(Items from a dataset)
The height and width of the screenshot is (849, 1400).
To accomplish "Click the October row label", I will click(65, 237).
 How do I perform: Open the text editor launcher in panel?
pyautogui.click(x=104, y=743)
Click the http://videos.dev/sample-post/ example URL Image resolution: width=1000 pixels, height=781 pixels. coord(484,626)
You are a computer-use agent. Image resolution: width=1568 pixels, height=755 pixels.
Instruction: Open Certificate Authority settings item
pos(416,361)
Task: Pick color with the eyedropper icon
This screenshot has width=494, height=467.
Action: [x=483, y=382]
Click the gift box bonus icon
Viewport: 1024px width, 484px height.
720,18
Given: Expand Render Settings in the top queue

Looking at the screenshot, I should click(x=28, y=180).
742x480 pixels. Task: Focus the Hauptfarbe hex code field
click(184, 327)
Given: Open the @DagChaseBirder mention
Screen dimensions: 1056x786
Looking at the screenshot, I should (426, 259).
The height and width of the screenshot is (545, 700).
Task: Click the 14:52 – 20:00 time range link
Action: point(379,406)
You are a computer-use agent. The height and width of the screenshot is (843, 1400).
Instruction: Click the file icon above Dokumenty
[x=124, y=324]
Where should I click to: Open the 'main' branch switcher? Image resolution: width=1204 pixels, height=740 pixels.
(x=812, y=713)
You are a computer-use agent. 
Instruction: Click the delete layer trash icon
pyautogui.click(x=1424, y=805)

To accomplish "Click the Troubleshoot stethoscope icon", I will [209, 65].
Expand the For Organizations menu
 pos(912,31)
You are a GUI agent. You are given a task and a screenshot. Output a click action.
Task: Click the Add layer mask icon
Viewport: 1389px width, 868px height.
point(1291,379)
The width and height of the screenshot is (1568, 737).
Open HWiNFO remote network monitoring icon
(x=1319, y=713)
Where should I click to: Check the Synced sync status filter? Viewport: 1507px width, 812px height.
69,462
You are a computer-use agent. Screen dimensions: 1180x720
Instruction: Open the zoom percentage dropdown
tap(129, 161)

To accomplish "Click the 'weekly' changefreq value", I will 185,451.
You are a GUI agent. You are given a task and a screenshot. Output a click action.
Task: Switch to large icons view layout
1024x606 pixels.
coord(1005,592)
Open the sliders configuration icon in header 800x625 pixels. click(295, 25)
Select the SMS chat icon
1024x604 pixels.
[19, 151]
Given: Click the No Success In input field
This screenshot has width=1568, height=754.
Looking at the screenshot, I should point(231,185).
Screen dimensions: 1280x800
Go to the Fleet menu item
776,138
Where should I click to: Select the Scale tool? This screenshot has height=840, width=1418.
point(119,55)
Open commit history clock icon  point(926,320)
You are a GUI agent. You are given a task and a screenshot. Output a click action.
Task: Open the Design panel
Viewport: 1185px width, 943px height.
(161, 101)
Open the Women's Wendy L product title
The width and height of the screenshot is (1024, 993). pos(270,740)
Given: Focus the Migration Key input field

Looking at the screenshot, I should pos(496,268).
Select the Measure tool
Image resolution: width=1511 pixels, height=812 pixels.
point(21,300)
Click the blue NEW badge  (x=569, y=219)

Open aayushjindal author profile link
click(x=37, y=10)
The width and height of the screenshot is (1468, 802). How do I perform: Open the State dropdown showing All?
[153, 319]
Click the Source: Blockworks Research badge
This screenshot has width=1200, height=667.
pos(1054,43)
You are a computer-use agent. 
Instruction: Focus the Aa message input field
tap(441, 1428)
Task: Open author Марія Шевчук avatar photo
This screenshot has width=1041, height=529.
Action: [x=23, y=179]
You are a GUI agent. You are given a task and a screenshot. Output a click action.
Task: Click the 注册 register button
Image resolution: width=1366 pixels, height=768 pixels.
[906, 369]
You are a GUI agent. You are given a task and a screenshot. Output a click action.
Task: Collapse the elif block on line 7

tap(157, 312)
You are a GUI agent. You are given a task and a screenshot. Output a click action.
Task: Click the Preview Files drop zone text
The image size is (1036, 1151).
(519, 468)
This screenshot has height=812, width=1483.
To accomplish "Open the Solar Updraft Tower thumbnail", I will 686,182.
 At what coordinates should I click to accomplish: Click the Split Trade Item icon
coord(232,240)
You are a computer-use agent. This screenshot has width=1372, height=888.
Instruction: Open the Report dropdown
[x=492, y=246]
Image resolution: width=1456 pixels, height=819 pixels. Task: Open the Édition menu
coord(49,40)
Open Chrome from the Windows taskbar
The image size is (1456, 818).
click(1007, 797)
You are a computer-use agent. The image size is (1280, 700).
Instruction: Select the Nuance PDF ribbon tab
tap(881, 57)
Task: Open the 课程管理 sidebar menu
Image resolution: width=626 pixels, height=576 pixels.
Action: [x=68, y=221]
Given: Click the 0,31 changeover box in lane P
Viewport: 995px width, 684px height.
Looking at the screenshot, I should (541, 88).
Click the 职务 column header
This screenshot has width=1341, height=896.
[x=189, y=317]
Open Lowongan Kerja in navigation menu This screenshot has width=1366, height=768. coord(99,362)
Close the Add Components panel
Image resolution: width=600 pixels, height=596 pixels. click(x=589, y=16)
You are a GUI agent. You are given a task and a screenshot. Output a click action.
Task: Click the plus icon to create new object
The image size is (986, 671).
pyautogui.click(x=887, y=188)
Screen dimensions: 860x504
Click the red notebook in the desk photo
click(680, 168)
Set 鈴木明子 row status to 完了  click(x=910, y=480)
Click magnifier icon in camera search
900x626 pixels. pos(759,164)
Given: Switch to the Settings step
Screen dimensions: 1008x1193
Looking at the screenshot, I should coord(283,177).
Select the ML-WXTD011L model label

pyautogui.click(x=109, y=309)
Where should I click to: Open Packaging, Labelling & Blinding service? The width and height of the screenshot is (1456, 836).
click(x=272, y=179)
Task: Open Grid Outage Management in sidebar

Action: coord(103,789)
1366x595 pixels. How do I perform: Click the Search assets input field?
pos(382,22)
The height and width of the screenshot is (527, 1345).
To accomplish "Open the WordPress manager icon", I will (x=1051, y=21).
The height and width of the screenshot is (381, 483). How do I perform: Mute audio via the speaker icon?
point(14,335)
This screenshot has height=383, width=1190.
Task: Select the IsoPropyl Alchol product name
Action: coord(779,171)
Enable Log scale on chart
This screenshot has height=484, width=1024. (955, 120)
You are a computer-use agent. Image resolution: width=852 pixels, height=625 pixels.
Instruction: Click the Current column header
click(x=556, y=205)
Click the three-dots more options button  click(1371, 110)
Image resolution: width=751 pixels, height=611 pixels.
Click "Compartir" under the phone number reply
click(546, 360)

_PROBLEM DETAILS_
Copy all of the data above line for line, changing nothing.

_RESPONSE TO THIS EXERCISE_
The height and width of the screenshot is (849, 1400).
To accomplish "Click the October row label", I will click(65, 237).
 How do I perform: Open the text editor launcher in panel?
pyautogui.click(x=104, y=743)
Click the http://videos.dev/sample-post/ example URL Image resolution: width=1000 pixels, height=781 pixels. coord(484,626)
You are a computer-use agent. Image resolution: width=1568 pixels, height=755 pixels.
Instruction: Open Certificate Authority settings item
pos(416,361)
Task: Pick color with the eyedropper icon
This screenshot has width=494, height=467.
Action: [x=483, y=382]
Click the gift box bonus icon
Viewport: 1024px width, 484px height.
720,18
Given: Expand Render Settings in the top queue

Looking at the screenshot, I should click(x=28, y=180).
742x480 pixels. Task: Focus the Hauptfarbe hex code field
click(184, 327)
Given: Open the @DagChaseBirder mention
Screen dimensions: 1056x786
Looking at the screenshot, I should (426, 259).
The height and width of the screenshot is (545, 700).
Task: Click the 14:52 – 20:00 time range link
Action: point(379,406)
You are a computer-use agent. The height and width of the screenshot is (843, 1400).
Instruction: Click the file icon above Dokumenty
[x=124, y=324]
Where should I click to: Open the 'main' branch switcher? Image resolution: width=1204 pixels, height=740 pixels.
(x=812, y=713)
You are a computer-use agent. 
Instruction: Click the delete layer trash icon
pyautogui.click(x=1424, y=805)

To accomplish "Click the Troubleshoot stethoscope icon", I will [209, 65].
Expand the For Organizations menu
 pos(912,31)
You are a GUI agent. You are given a task and a screenshot. Output a click action.
Task: Click the Add layer mask icon
Viewport: 1389px width, 868px height.
point(1291,379)
The width and height of the screenshot is (1568, 737).
Open HWiNFO remote network monitoring icon
(x=1319, y=713)
Where should I click to: Check the Synced sync status filter? Viewport: 1507px width, 812px height.
69,462
You are a computer-use agent. Screen dimensions: 1180x720
Instruction: Open the zoom percentage dropdown
tap(129, 161)

To accomplish "Click the 'weekly' changefreq value", I will 185,451.
You are a GUI agent. You are given a task and a screenshot. Output a click action.
Task: Switch to large icons view layout
1024x606 pixels.
coord(1005,592)
Open the sliders configuration icon in header 800x625 pixels. click(295, 25)
Select the SMS chat icon
1024x604 pixels.
[19, 151]
Given: Click the No Success In input field
This screenshot has width=1568, height=754.
Looking at the screenshot, I should point(231,185).
Screen dimensions: 1280x800
Go to the Fleet menu item
776,138
Where should I click to: Select the Scale tool? This screenshot has height=840, width=1418.
point(119,55)
Open commit history clock icon  point(926,320)
You are a GUI agent. You are given a task and a screenshot. Output a click action.
Task: Open the Design panel
Viewport: 1185px width, 943px height.
(161, 101)
Open the Women's Wendy L product title
The width and height of the screenshot is (1024, 993). pos(270,740)
Given: Focus the Migration Key input field

Looking at the screenshot, I should pos(496,268).
Select the Measure tool
Image resolution: width=1511 pixels, height=812 pixels.
point(21,300)
Click the blue NEW badge  (x=569, y=219)

Open aayushjindal author profile link
click(x=37, y=10)
The width and height of the screenshot is (1468, 802). How do I perform: Open the State dropdown showing All?
[153, 319]
Click the Source: Blockworks Research badge
This screenshot has width=1200, height=667.
pos(1054,43)
You are a computer-use agent. 
Instruction: Focus the Aa message input field
tap(441, 1428)
Task: Open author Марія Шевчук avatar photo
This screenshot has width=1041, height=529.
Action: [x=23, y=179]
You are a GUI agent. You are given a task and a screenshot. Output a click action.
Task: Click the 注册 register button
Image resolution: width=1366 pixels, height=768 pixels.
[906, 369]
You are a GUI agent. You are given a task and a screenshot. Output a click action.
Task: Collapse the elif block on line 7

tap(157, 312)
You are a GUI agent. You are given a task and a screenshot. Output a click action.
Task: Click the Preview Files drop zone text
The image size is (1036, 1151).
(519, 468)
This screenshot has height=812, width=1483.
To accomplish "Open the Solar Updraft Tower thumbnail", I will 686,182.
 At what coordinates should I click to accomplish: Click the Split Trade Item icon
coord(232,240)
You are a computer-use agent. This screenshot has width=1372, height=888.
Instruction: Open the Report dropdown
[x=492, y=246]
Image resolution: width=1456 pixels, height=819 pixels. Task: Open the Édition menu
coord(49,40)
Open Chrome from the Windows taskbar
The image size is (1456, 818).
click(1007, 797)
You are a computer-use agent. The image size is (1280, 700).
Instruction: Select the Nuance PDF ribbon tab
tap(881, 57)
Task: Open the 课程管理 sidebar menu
Image resolution: width=626 pixels, height=576 pixels.
Action: [x=68, y=221]
Given: Click the 0,31 changeover box in lane P
Viewport: 995px width, 684px height.
Looking at the screenshot, I should (541, 88).
Click the 职务 column header
This screenshot has width=1341, height=896.
[x=189, y=317]
Open Lowongan Kerja in navigation menu This screenshot has width=1366, height=768. coord(99,362)
Close the Add Components panel
Image resolution: width=600 pixels, height=596 pixels. click(x=589, y=16)
You are a GUI agent. You are given a task and a screenshot. Output a click action.
Task: Click the plus icon to create new object
The image size is (986, 671).
pyautogui.click(x=887, y=188)
Screen dimensions: 860x504
Click the red notebook in the desk photo
click(680, 168)
Set 鈴木明子 row status to 完了  click(x=910, y=480)
Click magnifier icon in camera search
900x626 pixels. pos(759,164)
Given: Switch to the Settings step
Screen dimensions: 1008x1193
Looking at the screenshot, I should coord(283,177).
Select the ML-WXTD011L model label

pyautogui.click(x=109, y=309)
Where should I click to: Open Packaging, Labelling & Blinding service? The width and height of the screenshot is (1456, 836).
click(x=272, y=179)
Task: Open Grid Outage Management in sidebar

Action: coord(103,789)
1366x595 pixels. How do I perform: Click the Search assets input field?
pos(382,22)
The height and width of the screenshot is (527, 1345).
To accomplish "Open the WordPress manager icon", I will (x=1051, y=21).
The height and width of the screenshot is (381, 483). How do I perform: Mute audio via the speaker icon?
point(14,335)
This screenshot has height=383, width=1190.
Task: Select the IsoPropyl Alchol product name
Action: coord(779,171)
Enable Log scale on chart
This screenshot has height=484, width=1024. (955, 120)
You are a computer-use agent. Image resolution: width=852 pixels, height=625 pixels.
Instruction: Click the Current column header
click(x=556, y=205)
Click the three-dots more options button  click(1371, 110)
Image resolution: width=751 pixels, height=611 pixels.
Click "Compartir" under the phone number reply
click(546, 360)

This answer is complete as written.